The age pattern of the Atlantic ocean floor given by palaeomagnetic measurements (Fig. 2.11) indicates a simple pattern where the youngest dates (0–10Ma) are in a central strip (red) along the axis of the Mid-Atlantic Ridge, proving that the ridge was the site of formation of new ocean crust at the present day. On each side of this central strip are successively older bands, with the oldest (>135Ma) adjacent to the North American and African coasts respectively. These dates thus correspond to the dates when these continents originally separated. Note that north of the fault separating Africa from Europe, the oldest dates are younger (75–135Ma) indicating that Europe separated from North America at a later date. (This fault is a transform fault, as explained in the following chapter.)

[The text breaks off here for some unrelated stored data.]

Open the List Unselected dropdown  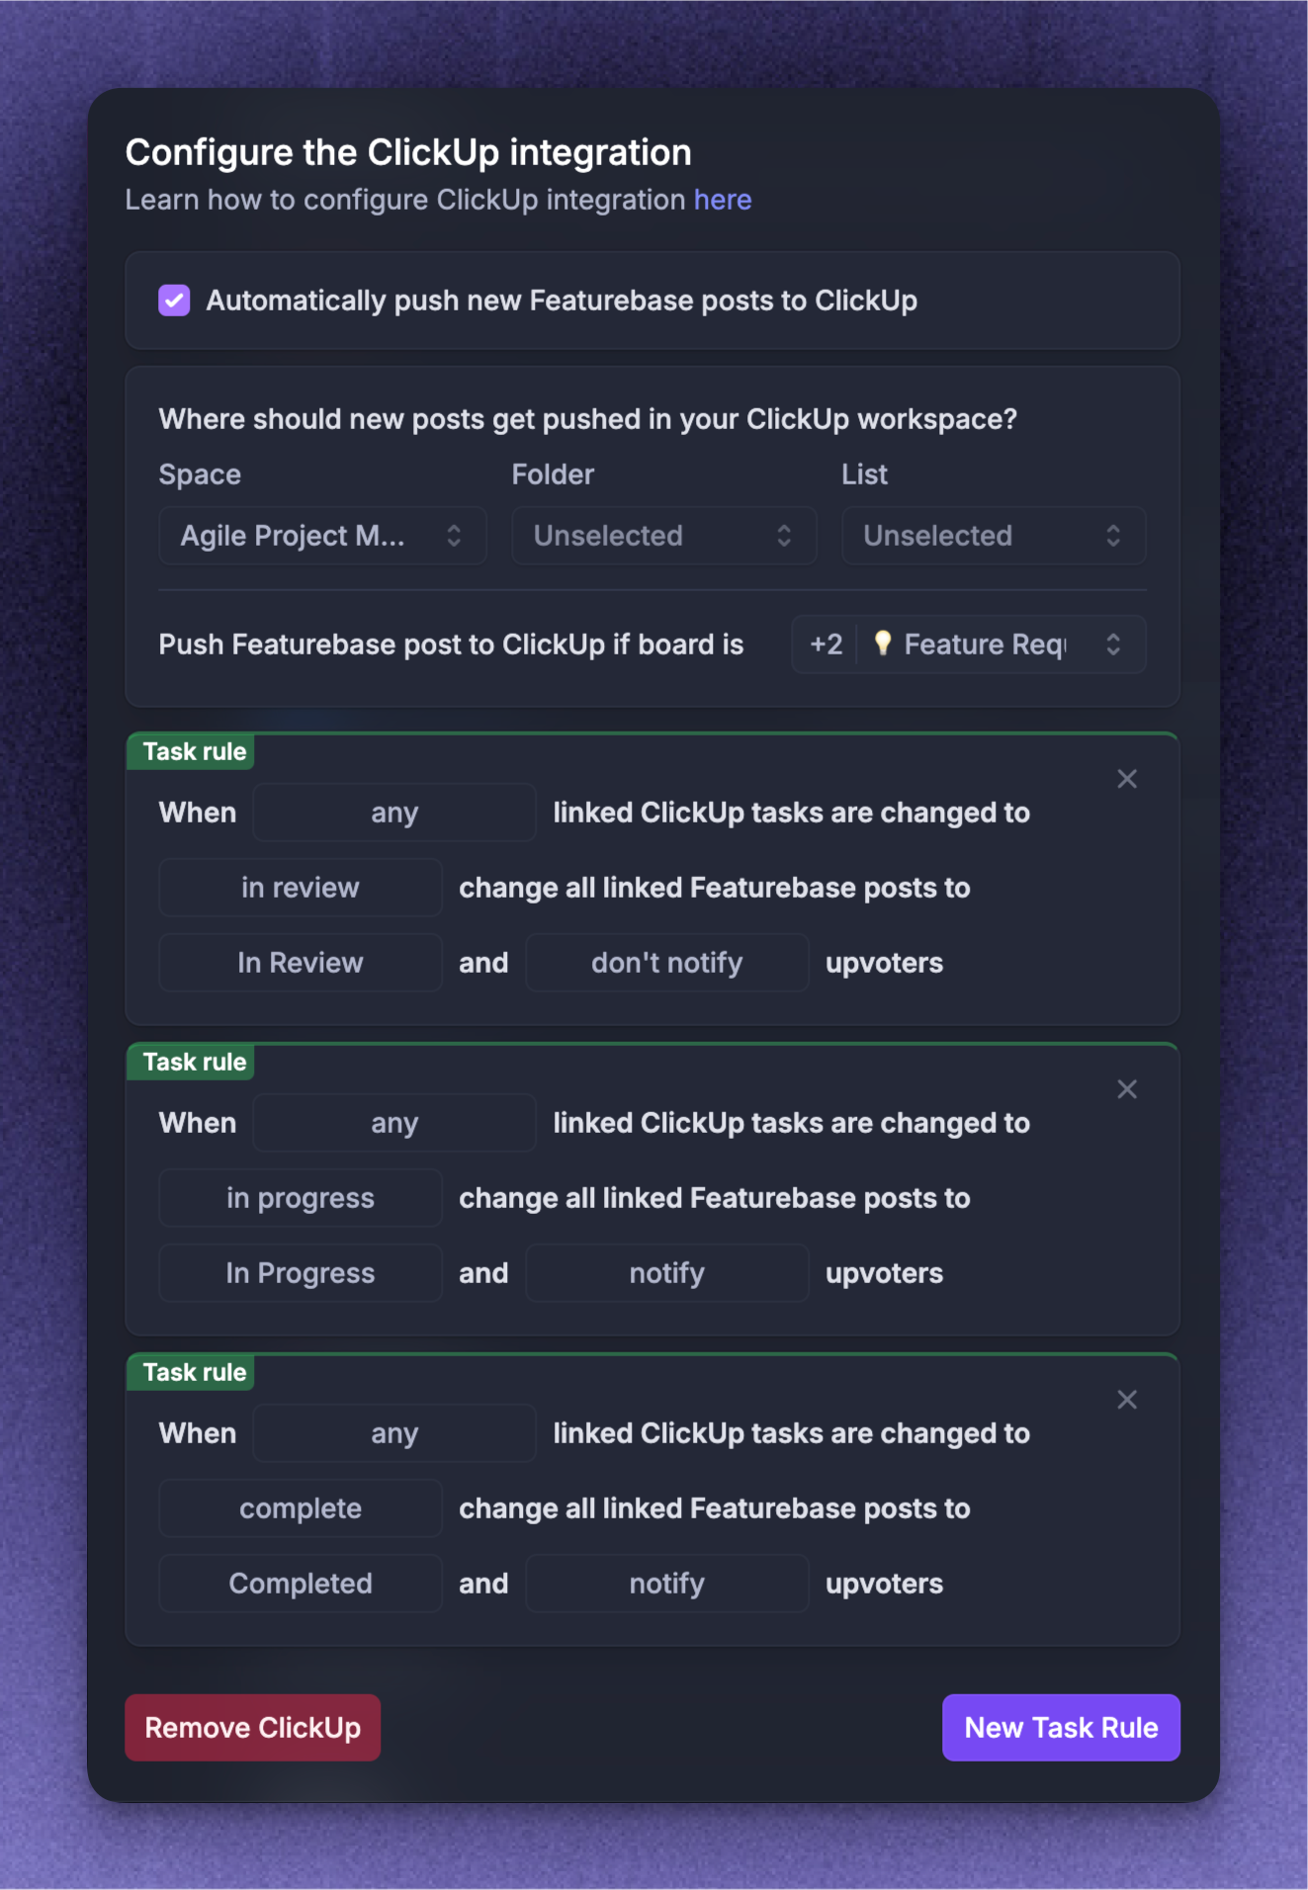coord(994,536)
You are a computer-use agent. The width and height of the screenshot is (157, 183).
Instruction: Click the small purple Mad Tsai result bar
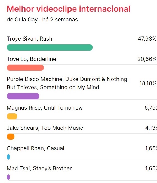pyautogui.click(x=8, y=177)
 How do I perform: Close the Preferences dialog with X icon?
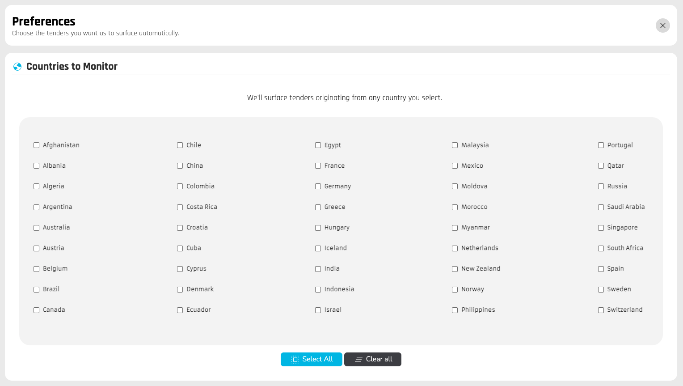pos(662,25)
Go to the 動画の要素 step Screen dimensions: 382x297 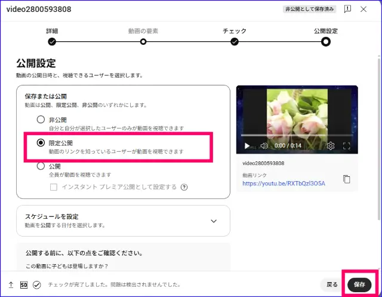coord(143,41)
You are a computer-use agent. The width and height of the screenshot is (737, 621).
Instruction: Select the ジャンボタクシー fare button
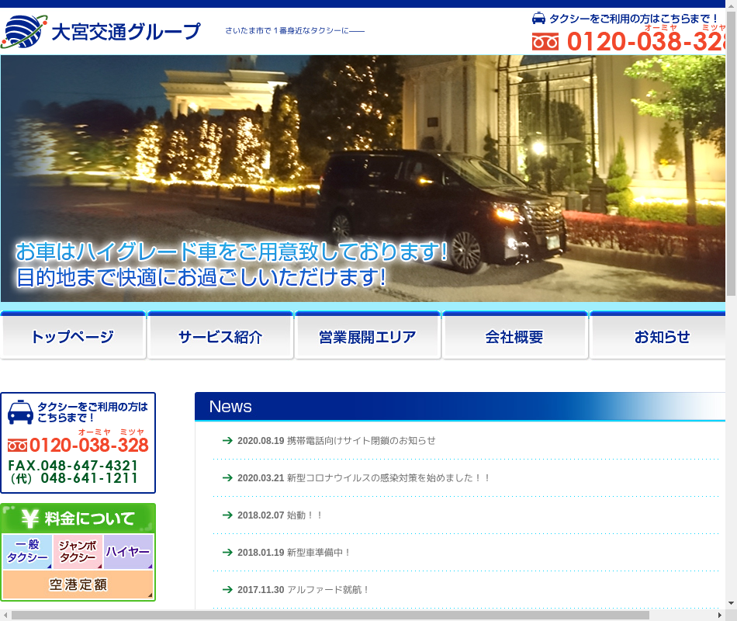[78, 552]
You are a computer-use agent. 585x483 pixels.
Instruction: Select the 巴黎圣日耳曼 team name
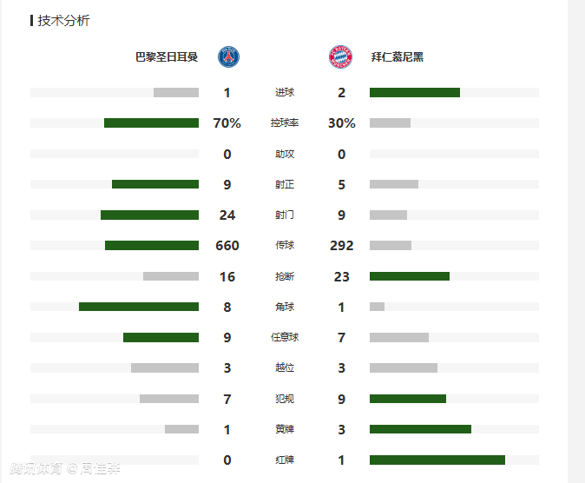(x=167, y=57)
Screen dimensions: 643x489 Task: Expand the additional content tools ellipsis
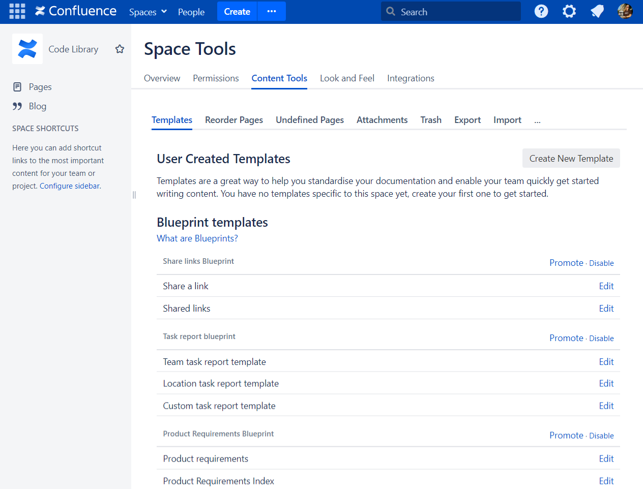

Figure 2.11 Dating the ocean floor. The age pattern of the Atlantic Ocean floor given by palaeomagnetic measurements indicates a simple pattern where the youngest dates (0–10Ma) are in a central strip (red) along the axis of the Mid-Atlantic Ridge. On each side of this central strip are successively older bands with the oldest (>135Ma) adjacent to the North American and African coasts respectively. These dates correspond to the dates when these continents originally separated. Note that north of the transform fault, the oldest dates are younger (75–135Ma) indicating that Europe separated from North America at a later date. tf, transform fault. After Larson & Pitman, 1972.
Ocean crust could not be continuously created without it being destroyed elsewhere (unless the Earth was expanding), and the obvious sites for its destruction were the deep-ocean trenches as proposed by Hess. The new palaeomagnetic dating evidence demonstrated that the ocean crust adjacent to the trenches showed a variety of ages (i.e. a ‘discordant’ age pattern) whereas the crust adjacent to continental margins that had moved apart showed a ‘concordant’ age pattern, as in Figure 2.10B, in which the oldest age was consistent with the date of separation of the continent. This evidence confirmed that the conveyor belt model for the ocean floor was essentially correct.
Now, thanks to the innovative genius of Alfred Wegener, Arthur Holmes and Harry Hess, married to the detailed and exhaustive field observations of Du Toit and the laboratory work of the geophysicists, all the preconditions for the plate-tectonic theory are in place.